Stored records
◇ ◇ ◇ ◇ ◇

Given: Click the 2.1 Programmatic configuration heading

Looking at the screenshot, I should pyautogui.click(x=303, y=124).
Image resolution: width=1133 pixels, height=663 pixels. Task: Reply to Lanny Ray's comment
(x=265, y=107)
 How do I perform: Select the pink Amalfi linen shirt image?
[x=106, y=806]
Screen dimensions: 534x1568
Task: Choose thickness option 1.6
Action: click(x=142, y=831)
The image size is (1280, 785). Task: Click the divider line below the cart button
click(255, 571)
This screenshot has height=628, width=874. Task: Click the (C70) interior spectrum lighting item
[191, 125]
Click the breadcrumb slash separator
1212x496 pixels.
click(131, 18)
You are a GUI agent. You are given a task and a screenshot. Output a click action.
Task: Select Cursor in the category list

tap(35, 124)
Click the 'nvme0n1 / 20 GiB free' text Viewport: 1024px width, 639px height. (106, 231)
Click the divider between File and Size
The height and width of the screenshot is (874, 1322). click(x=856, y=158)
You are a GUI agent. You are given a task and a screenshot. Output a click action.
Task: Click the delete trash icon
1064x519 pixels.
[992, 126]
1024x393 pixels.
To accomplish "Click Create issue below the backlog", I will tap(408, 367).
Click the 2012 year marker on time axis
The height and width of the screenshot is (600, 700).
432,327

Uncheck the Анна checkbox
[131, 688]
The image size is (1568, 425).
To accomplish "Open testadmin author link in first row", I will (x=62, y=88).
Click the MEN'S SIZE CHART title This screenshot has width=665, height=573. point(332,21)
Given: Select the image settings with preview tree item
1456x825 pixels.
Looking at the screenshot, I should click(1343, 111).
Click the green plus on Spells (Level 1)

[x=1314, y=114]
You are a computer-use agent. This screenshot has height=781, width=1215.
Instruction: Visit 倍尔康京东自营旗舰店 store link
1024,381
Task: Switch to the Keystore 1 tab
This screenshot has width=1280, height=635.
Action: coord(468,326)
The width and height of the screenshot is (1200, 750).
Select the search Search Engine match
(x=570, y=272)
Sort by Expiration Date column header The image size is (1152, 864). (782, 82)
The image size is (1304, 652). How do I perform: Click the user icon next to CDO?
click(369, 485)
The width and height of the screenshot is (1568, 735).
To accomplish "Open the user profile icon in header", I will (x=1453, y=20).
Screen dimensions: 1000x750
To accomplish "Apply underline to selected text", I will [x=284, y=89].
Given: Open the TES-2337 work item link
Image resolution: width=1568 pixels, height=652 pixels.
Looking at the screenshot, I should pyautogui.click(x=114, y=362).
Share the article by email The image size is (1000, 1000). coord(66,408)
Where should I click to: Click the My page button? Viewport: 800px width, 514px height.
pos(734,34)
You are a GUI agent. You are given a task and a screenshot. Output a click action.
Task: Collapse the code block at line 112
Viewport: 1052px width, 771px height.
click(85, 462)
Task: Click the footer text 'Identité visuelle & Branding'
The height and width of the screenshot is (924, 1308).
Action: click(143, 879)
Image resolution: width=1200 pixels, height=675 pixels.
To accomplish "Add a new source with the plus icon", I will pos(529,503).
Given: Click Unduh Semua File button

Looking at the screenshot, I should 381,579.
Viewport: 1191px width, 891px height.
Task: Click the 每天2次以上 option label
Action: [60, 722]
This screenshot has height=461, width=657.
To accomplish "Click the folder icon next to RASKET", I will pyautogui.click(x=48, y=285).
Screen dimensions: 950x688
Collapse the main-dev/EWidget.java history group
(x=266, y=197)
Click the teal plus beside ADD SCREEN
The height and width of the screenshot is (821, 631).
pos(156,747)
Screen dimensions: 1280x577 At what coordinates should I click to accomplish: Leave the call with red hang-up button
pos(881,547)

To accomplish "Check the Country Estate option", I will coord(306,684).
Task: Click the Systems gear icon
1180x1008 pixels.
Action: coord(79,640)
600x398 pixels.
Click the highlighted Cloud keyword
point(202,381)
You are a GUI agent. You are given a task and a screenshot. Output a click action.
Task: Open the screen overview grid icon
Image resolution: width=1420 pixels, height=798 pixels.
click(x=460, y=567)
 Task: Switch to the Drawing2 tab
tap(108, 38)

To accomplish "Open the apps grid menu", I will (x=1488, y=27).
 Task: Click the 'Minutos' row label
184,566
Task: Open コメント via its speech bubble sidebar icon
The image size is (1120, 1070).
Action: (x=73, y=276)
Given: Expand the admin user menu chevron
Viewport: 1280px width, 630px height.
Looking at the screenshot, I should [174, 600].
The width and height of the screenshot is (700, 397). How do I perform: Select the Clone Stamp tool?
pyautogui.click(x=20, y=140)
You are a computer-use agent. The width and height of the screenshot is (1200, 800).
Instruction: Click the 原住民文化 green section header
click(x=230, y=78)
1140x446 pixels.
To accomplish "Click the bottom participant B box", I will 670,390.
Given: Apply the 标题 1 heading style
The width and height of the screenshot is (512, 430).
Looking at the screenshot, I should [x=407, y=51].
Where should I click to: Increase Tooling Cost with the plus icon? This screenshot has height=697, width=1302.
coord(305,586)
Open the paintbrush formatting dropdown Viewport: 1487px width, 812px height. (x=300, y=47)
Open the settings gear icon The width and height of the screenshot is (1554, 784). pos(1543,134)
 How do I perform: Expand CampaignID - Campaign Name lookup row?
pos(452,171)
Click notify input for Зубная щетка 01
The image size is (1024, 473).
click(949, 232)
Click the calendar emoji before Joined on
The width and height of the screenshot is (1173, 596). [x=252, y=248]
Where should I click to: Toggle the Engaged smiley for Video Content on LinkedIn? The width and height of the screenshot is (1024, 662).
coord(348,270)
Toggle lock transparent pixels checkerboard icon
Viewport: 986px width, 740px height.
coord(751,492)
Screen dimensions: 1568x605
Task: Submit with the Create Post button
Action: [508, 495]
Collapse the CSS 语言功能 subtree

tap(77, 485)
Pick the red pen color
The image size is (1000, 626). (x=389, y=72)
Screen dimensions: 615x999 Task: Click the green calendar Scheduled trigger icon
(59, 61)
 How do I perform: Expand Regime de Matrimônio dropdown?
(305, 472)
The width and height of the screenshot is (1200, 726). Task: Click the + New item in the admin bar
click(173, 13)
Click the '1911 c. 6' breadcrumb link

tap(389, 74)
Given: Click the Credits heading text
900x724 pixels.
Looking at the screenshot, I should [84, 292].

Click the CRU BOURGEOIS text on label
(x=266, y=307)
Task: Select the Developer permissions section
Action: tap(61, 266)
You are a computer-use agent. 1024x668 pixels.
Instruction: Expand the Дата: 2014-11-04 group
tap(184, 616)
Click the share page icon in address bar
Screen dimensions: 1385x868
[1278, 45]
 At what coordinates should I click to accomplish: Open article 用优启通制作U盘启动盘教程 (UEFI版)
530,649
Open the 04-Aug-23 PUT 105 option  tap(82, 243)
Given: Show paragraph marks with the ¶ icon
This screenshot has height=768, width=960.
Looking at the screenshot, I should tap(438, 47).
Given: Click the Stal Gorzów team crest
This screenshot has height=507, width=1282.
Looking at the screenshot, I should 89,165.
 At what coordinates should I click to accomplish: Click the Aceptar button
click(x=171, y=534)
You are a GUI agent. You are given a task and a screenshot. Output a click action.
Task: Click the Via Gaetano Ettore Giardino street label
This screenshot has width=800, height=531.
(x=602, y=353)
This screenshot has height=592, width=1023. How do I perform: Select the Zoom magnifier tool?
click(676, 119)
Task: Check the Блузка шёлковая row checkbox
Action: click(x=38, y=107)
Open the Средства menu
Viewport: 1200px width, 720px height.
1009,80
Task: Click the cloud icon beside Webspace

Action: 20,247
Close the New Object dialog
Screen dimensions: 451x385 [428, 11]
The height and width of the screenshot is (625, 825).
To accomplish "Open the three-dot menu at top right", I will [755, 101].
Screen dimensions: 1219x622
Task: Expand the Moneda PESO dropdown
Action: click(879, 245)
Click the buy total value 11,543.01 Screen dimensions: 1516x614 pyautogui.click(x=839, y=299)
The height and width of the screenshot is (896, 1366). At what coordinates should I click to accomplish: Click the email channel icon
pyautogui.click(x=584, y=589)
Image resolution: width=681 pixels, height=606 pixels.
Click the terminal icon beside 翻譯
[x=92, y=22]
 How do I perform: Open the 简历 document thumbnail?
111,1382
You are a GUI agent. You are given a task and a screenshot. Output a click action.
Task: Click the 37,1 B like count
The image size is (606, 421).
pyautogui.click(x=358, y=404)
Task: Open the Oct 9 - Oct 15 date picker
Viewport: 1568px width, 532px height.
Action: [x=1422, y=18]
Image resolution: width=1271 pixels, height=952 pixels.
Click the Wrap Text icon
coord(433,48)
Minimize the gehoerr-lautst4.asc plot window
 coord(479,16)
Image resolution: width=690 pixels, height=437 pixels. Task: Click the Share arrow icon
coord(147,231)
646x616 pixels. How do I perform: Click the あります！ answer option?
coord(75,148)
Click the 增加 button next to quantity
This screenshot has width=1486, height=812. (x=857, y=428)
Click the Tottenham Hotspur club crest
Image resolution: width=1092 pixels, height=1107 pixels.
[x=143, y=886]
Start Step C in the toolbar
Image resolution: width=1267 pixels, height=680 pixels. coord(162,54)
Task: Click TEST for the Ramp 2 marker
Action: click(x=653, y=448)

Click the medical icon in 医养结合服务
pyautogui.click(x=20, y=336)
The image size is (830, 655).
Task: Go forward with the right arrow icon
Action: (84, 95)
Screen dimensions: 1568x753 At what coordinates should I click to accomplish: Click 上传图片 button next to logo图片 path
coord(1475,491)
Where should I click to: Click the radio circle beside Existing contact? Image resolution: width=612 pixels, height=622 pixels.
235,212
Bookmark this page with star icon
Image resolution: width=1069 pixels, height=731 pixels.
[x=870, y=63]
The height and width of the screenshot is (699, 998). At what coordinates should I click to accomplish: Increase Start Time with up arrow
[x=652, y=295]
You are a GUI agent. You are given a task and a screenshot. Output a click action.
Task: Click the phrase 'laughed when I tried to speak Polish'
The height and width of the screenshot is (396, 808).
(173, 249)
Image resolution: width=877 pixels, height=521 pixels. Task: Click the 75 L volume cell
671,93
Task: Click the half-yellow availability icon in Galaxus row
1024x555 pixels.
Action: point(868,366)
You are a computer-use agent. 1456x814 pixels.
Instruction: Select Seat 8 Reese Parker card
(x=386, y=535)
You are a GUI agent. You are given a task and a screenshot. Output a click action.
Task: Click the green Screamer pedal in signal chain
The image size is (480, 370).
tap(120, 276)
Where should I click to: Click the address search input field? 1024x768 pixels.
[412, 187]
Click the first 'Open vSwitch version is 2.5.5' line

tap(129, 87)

◇ ◇ ◇ ◇ ◇

■ Exercise brief
Show every line above in which the word "crest" appears.

■ Response area
Given: Click the Stal Gorzów team crest
Click the Tottenham Hotspur club crest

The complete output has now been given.